What needs to be done: Echo the lines, from the line that contains "Given: Click the" to the line that contains "Looking at the", both included. Give only those lines, without the pictures.

Task material:
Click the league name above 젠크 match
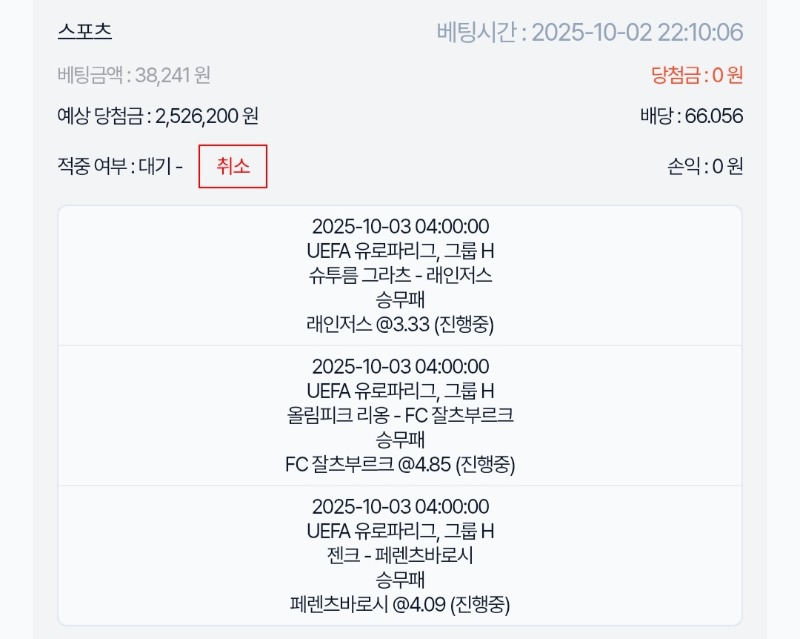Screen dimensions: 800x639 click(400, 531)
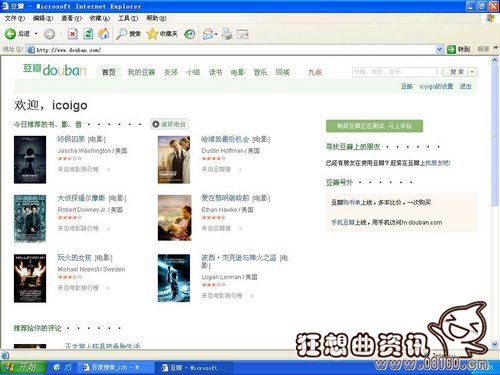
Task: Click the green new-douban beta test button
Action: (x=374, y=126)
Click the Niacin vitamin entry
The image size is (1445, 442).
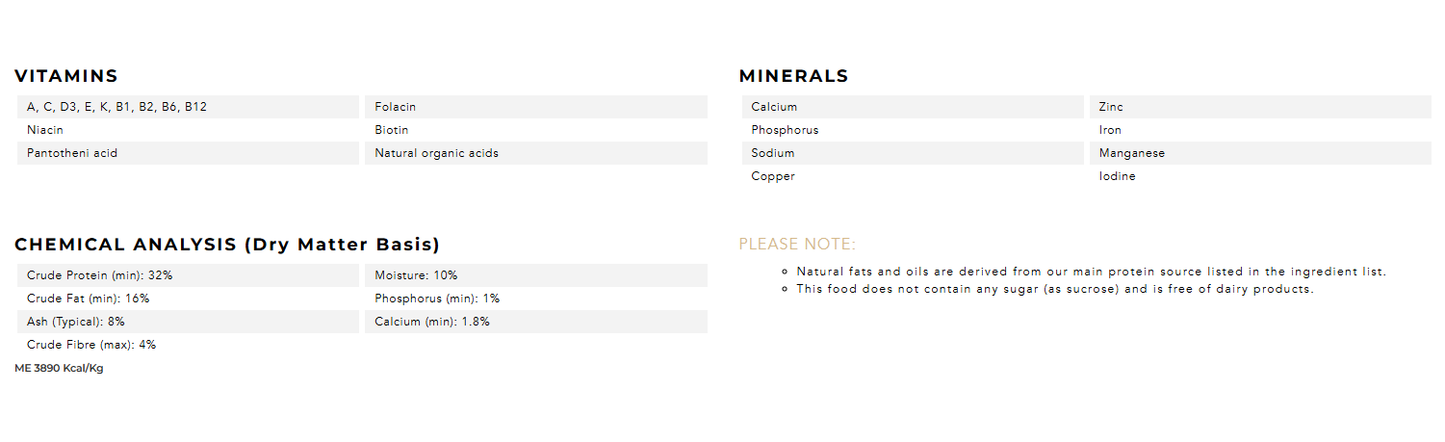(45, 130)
--
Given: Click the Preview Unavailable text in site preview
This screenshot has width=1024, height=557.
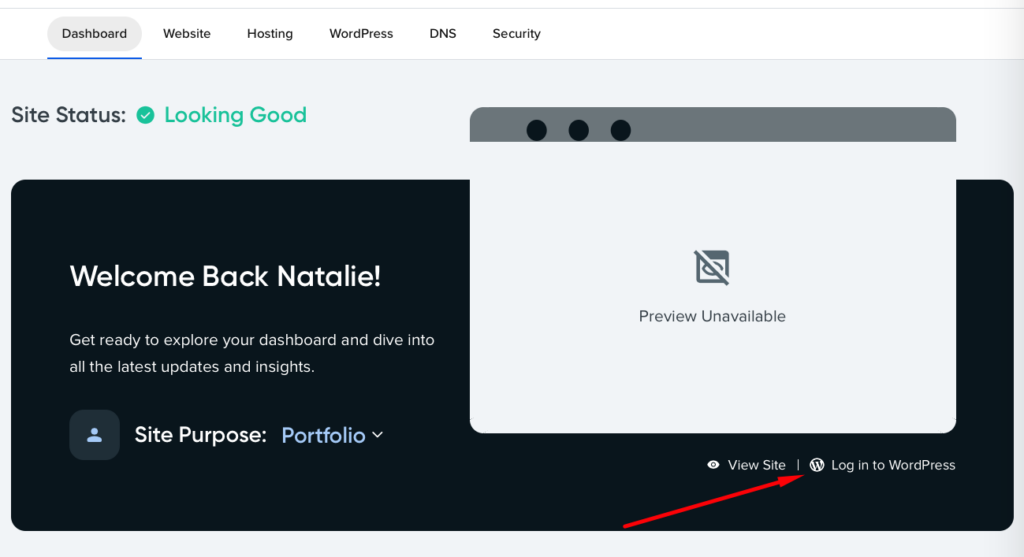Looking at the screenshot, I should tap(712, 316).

Correct answer:
Given: Click the Preview Unavailable text in site preview
This screenshot has width=1024, height=557.
Looking at the screenshot, I should tap(712, 316).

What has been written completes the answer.